[Saved data entries]
────────

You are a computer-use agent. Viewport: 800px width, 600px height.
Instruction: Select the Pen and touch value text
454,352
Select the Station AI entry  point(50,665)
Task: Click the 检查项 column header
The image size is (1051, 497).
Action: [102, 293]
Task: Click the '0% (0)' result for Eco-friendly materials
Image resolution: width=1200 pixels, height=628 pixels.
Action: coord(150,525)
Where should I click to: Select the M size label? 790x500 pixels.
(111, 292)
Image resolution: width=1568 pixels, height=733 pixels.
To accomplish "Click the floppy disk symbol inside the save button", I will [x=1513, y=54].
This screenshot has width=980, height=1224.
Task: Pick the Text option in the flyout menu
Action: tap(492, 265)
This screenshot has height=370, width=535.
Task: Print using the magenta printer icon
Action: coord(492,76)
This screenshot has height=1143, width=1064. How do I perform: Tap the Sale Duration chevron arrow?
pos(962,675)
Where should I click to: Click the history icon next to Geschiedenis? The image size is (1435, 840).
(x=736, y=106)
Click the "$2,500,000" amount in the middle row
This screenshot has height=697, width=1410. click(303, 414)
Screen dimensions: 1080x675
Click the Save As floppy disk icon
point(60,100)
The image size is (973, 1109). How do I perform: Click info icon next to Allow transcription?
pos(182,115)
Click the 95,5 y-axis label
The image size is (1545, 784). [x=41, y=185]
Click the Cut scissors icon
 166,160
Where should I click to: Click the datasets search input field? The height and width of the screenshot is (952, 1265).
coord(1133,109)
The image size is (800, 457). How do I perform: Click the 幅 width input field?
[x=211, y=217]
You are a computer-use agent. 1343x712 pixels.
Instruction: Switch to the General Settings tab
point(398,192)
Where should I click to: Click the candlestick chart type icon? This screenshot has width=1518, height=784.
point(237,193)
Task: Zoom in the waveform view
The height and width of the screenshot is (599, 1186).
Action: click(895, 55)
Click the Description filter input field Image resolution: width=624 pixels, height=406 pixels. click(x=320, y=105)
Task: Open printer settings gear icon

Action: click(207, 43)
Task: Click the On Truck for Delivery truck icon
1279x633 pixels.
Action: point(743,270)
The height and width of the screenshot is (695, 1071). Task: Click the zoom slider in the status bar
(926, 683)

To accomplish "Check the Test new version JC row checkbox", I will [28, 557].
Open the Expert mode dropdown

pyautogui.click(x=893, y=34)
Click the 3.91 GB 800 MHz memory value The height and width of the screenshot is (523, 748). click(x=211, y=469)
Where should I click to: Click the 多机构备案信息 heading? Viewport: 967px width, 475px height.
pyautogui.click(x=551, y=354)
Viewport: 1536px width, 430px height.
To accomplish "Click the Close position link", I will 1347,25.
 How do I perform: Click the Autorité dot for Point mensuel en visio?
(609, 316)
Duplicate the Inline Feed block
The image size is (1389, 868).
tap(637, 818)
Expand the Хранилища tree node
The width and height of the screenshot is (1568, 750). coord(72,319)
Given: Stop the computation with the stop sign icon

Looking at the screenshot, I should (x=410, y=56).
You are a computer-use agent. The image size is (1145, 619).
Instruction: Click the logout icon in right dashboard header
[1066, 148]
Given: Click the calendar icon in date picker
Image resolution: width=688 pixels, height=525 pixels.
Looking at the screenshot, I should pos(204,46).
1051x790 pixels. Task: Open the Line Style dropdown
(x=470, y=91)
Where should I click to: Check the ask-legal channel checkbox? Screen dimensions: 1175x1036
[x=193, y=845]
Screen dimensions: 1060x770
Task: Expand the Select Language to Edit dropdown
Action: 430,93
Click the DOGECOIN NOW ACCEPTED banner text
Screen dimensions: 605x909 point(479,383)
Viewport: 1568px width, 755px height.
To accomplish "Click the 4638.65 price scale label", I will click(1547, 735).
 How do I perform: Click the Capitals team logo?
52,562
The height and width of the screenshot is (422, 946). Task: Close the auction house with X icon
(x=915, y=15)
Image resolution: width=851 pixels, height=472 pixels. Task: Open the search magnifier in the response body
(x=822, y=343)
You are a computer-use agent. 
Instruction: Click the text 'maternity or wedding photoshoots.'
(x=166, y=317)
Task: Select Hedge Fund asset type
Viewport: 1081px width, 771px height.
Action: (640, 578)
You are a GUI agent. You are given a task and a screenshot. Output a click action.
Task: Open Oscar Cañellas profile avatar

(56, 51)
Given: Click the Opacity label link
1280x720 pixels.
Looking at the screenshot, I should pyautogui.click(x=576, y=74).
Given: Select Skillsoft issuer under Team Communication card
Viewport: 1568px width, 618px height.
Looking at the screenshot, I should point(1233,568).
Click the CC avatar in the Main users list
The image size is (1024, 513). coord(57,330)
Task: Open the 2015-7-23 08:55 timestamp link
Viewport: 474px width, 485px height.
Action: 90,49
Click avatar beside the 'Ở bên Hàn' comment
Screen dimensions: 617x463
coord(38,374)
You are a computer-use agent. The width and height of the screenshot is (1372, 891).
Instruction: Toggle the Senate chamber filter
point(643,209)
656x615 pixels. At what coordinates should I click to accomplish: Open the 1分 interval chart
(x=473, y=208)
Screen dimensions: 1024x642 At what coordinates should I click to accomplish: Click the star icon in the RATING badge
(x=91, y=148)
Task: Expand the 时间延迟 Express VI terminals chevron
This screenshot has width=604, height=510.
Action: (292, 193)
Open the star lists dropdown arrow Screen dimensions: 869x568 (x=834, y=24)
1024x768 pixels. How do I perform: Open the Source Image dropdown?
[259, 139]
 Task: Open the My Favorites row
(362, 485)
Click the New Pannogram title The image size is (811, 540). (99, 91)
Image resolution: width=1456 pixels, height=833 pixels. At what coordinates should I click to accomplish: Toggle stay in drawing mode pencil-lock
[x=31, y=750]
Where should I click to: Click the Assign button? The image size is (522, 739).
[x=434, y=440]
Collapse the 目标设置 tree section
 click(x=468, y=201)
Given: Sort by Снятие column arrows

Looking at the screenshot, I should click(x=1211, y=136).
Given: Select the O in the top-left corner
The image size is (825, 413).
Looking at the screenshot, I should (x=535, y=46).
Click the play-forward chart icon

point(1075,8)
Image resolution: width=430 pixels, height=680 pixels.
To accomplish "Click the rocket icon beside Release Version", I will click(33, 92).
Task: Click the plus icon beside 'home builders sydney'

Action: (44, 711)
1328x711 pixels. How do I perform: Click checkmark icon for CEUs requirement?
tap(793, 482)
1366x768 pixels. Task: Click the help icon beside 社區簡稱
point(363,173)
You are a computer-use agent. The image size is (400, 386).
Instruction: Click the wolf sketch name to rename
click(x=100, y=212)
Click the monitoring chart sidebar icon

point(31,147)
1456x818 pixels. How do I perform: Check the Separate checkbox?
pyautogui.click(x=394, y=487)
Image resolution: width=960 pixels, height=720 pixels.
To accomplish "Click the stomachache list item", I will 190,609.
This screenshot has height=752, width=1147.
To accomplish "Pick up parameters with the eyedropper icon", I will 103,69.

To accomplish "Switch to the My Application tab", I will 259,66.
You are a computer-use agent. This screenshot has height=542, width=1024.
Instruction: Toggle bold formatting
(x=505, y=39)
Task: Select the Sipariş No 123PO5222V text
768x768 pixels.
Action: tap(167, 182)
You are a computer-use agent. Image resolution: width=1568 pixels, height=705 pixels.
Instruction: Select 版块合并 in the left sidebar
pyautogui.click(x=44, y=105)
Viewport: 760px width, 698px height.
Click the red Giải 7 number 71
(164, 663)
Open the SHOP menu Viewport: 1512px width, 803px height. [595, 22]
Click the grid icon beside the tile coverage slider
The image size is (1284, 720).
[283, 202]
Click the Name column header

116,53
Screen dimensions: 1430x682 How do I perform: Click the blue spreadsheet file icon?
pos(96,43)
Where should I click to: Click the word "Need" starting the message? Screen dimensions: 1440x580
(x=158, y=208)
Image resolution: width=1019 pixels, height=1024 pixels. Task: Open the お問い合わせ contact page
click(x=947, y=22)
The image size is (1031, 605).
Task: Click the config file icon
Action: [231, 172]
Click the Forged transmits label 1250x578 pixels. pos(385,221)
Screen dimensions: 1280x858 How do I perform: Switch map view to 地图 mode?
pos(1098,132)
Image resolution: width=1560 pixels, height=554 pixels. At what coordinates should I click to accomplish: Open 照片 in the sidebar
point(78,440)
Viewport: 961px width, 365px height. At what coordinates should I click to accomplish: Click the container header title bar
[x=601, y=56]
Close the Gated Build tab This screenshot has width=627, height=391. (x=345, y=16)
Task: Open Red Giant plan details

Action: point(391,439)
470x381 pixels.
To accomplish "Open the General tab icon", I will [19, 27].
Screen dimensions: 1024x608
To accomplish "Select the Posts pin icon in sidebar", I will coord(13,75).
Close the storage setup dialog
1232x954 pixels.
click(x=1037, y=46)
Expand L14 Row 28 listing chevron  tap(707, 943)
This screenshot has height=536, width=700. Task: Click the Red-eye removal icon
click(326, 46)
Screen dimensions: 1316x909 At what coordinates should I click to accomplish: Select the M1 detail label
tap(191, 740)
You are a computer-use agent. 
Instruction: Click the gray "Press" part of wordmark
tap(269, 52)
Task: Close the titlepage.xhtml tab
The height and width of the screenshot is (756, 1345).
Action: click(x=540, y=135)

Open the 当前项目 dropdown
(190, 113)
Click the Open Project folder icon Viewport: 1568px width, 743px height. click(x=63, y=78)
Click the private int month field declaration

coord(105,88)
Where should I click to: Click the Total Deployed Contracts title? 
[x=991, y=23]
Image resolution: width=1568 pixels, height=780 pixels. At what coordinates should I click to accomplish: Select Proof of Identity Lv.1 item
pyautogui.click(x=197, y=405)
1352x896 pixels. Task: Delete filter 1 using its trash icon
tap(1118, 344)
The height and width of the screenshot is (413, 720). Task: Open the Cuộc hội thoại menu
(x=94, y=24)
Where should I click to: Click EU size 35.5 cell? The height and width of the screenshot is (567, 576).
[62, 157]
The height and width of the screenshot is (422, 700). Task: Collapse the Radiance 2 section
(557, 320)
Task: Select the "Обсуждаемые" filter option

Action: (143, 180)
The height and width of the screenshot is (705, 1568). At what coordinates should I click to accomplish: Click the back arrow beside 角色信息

────────

**TRY IT**
With "link" as the search string, filter the records and return each line that has it.

**REPLY**
To accomplish "Click the Close position link", I will 1347,25.
Given: Click the Opacity label link
Task: Open the 2015-7-23 08:55 timestamp link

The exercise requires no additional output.